Government signs $1.4 billion deal to protect crucial land: ‘An end to pressure on a natural treasure’

The Spanish government is allocating 1.4 billion euros (about $1.5 billion, as of early December) to protect Doñana National Park from intensifying drought, as Euronews and other sources reported.

The park is under severe strain, ecologists say, from both agriculture and tourism. Rising temperatures and a lengthy drought, which have both been amplified by human-caused air pollution, have exacerbated the problem, making it vital for the Spanish government to intervene.

Part of the money will go toward offering farmers incentives to use less water. The farmers will be paid to stop cultivating land in and around 14 towns close to Doñana National Park, per Euronews, and to instead reforest that land.

The region is the world’s largest exporter of strawberries. However, the cultivation of these fruits, coupled with the drought, has greatly taxed the area’s aquifers.

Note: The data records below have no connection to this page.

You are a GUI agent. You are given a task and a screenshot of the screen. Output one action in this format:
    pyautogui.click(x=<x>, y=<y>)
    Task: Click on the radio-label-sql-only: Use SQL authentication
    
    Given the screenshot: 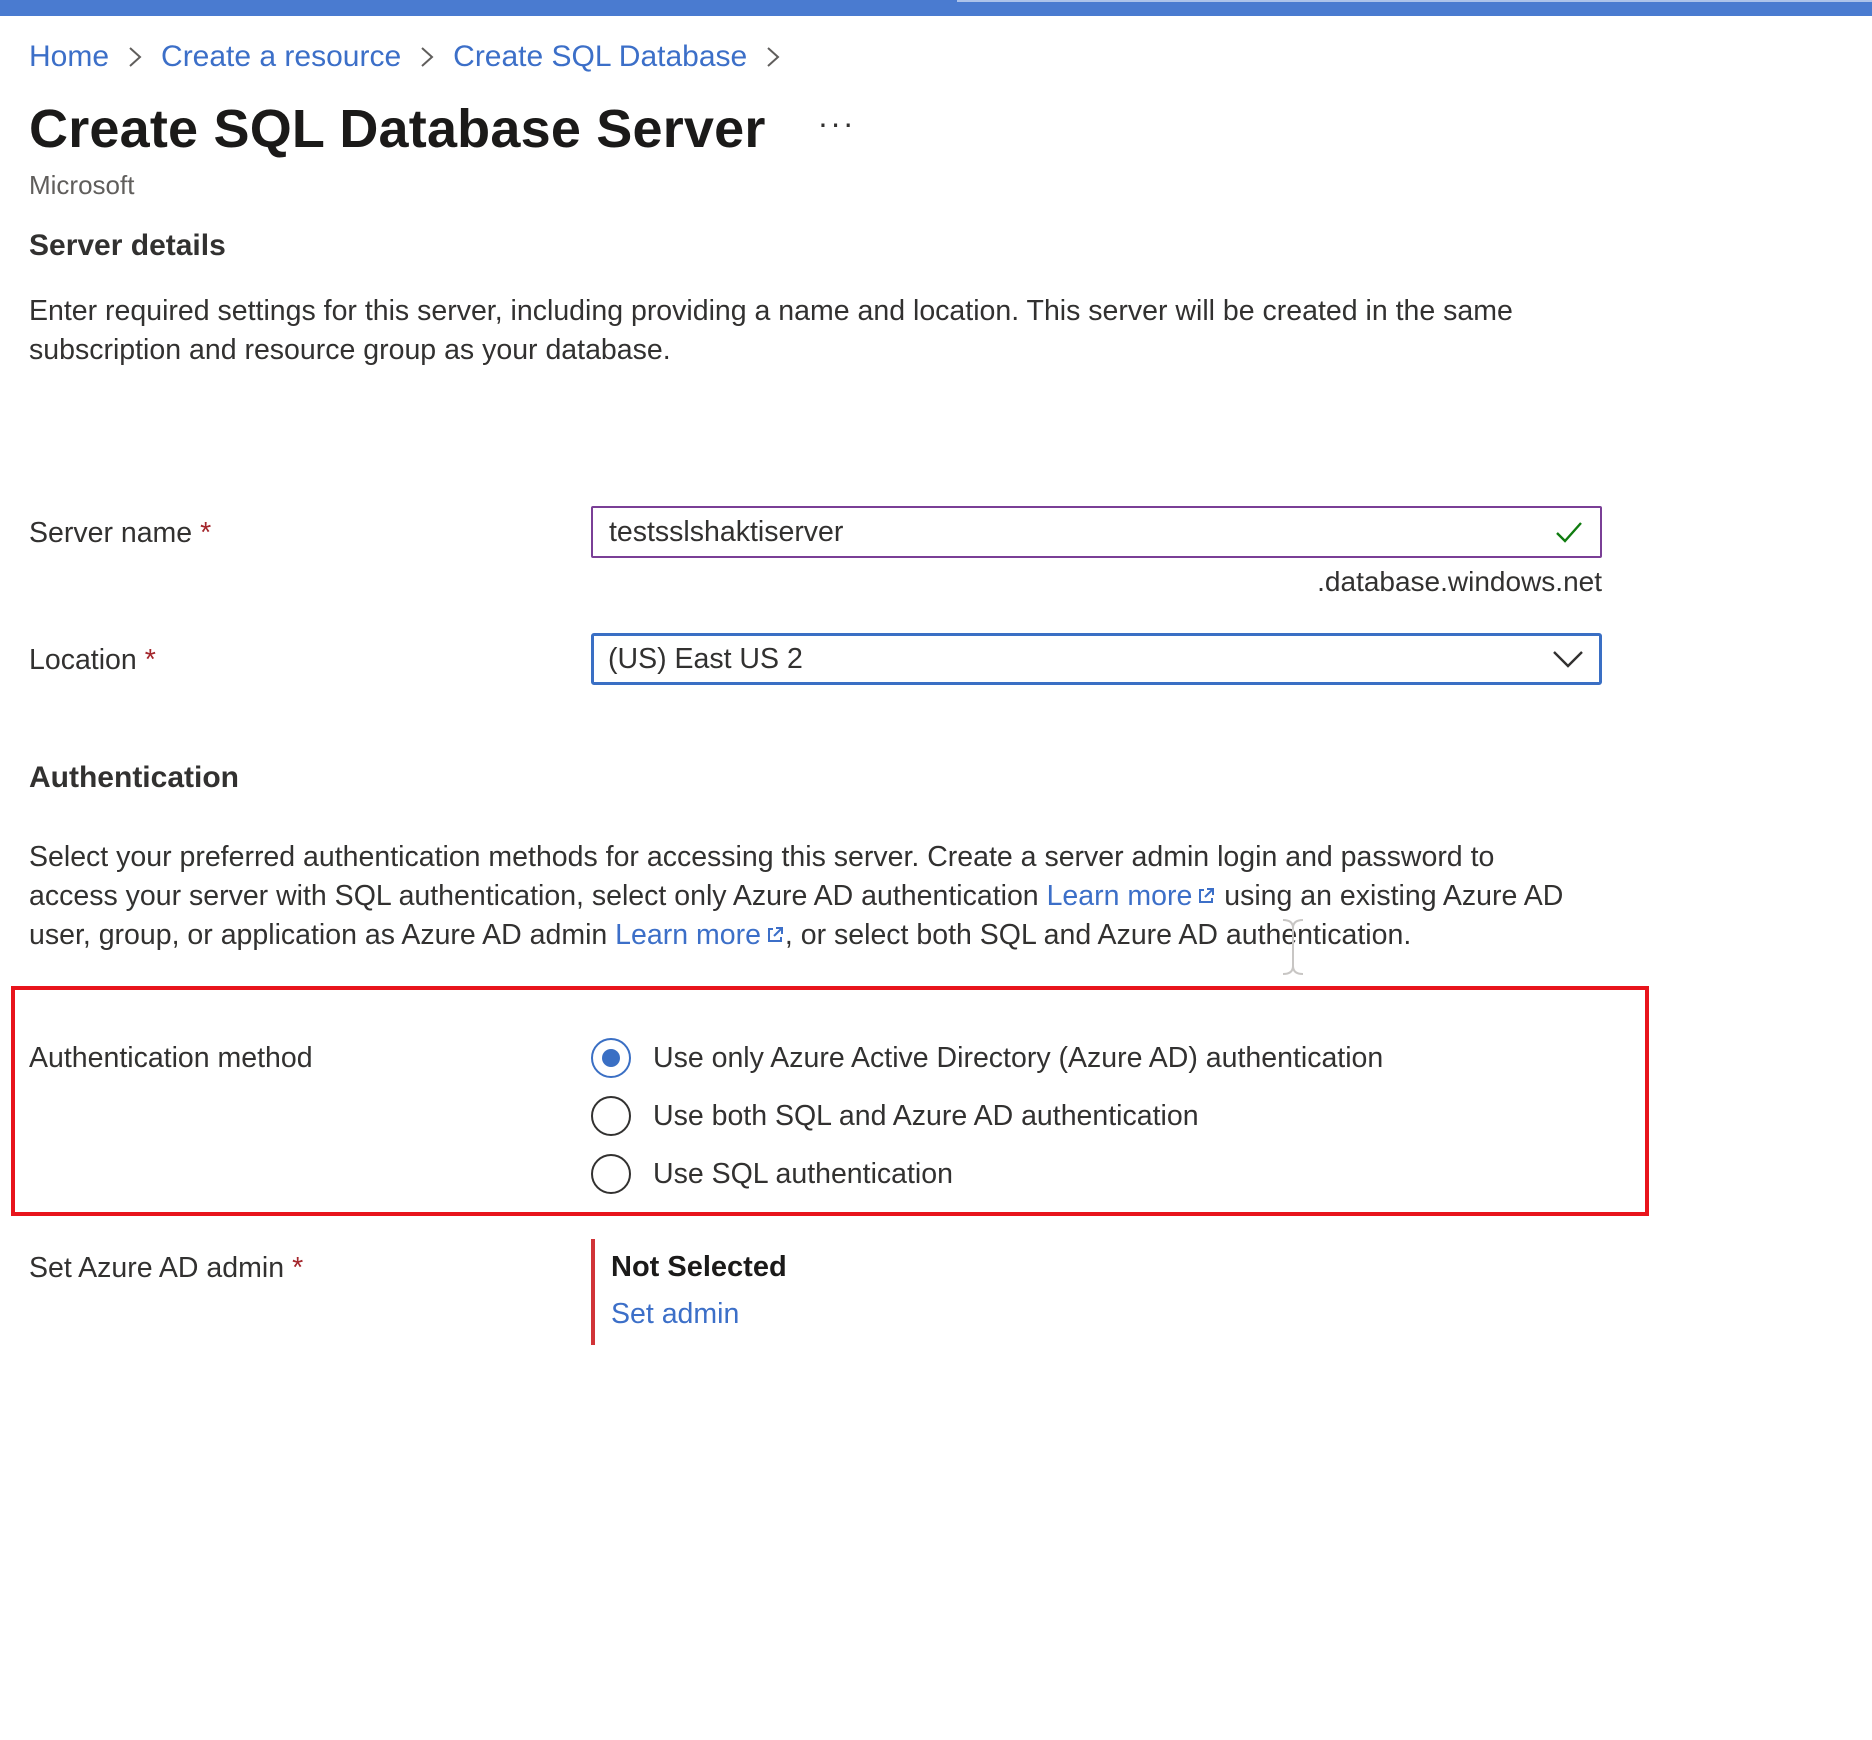 What is the action you would take?
    pyautogui.click(x=803, y=1174)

“The Doñana reserve is slowly dying under the effects of prolonged drought, aggravated by the overexploitation of groundwater for the intensive production of strawberries,” Le Monde wrote earlier this year. A significant portion of this farming has been done using illegal wells, the outlet reported.

Doñana National Park covers 74,000 hectares (around 183,000 acres) on Spain’s southern coast, according to Euronews. In an additional effort to help it survive, the region of Andalusia recently announced a plan to purchase and annex 7,500 hectares (around 18,500 acres) of it from a private owner for 70 million euros (around $75.5 million).

The Andalusian regional government will also cancel its much-criticized plans to expand irrigation near Doñana and give amnesty to those using illegal wells, per Le Monde.

“This is an agreement with which we put an end to pressure on a natural treasure the likes of which there are few in the world,” Ecological Transition Minister Teresa Ribera said, as quoted by Euronews.

Spain has taken other drastic measures recently to save its natural environment from the effects of human-caused pollution. Last year, Spain’s Congress ratified a measure to grant legal personhood to a saltwater lagoon, giving it rights to conservation, restoration, and protection.